Fu proprio al ritorno da una di queste villeggiature, nel luglio del 1720, che Bach ebbe la brutta notizia della morte di Maria Barbara, che gli lasciò quattro figli. Era naturale allora risposarsi in fretta, di solito con una vedova esperta in questioni domestiche. Bach invece attende ben 17 mesi prima di risposarsi, e non con una vedova, ma con una donna più giovane di lui di ben 16 anni: nel dicembre del 1721 sposa la ventenne Anna Magdalena Wilckens, giovane e dotata cantante di Weissenfels. Il principe Leopold volle naturalmente partecipare alla cerimonia ma, essendo lui calvinista, il matrimonio non si potè celebrare nella chiesa luterana. Bach si sposò quindi a casa sua, con ministro e rito calvinista, a ennesima riprova della sua totale indifferenza a questioni chiesastiche.

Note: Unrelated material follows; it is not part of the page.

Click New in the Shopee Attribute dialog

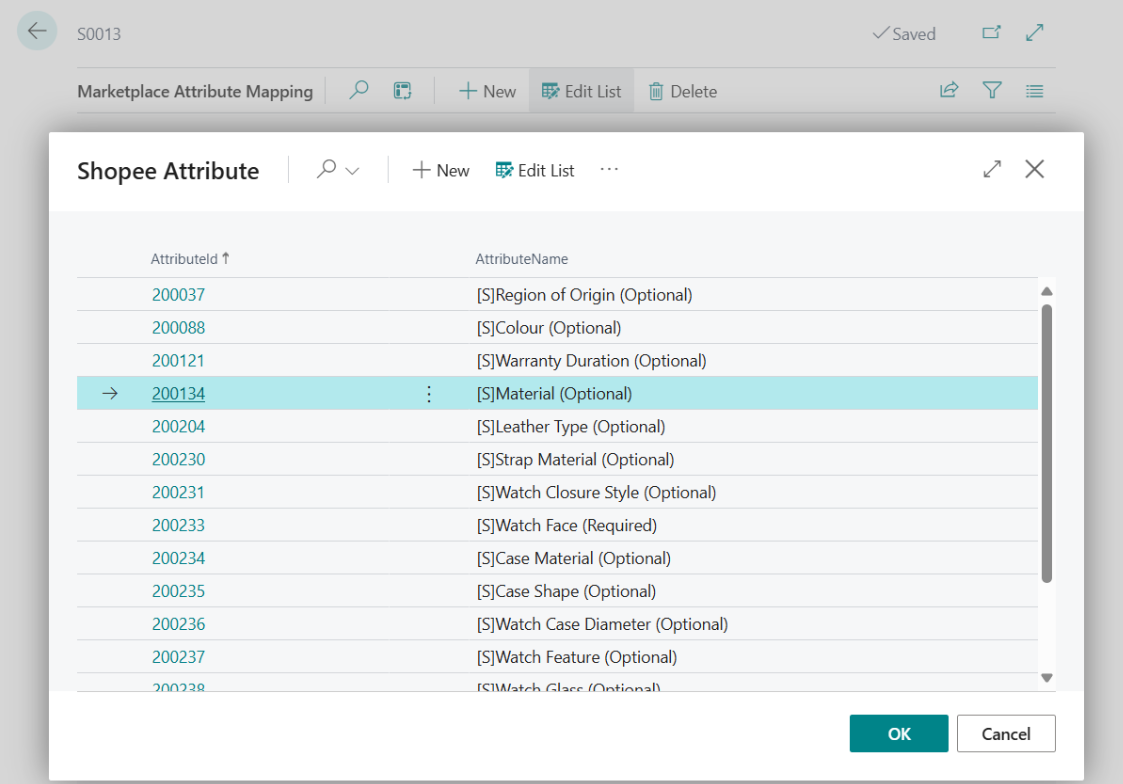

Poco dopo il matrimonio del suo Capellmeister anche il principe Leopold si sposerà e purtroppo, presumibilmente forzato sia dai desideri della giovane sposa che dalle limitate possibilità di spesa del piccolo principato, abbandonerà il suo fino a quel momento prevalente interesse per la musica. Bach, allora trentasettenne, dovette sentire come molto precaria la sua vita professionale in un piccolo principato e si decise, pur con qualche esitazione, a concorrere per il posto di Cantor di una grande città, Lipsia, soluzione che avrebbe garantito anche l'istruzione universitaria ai figli.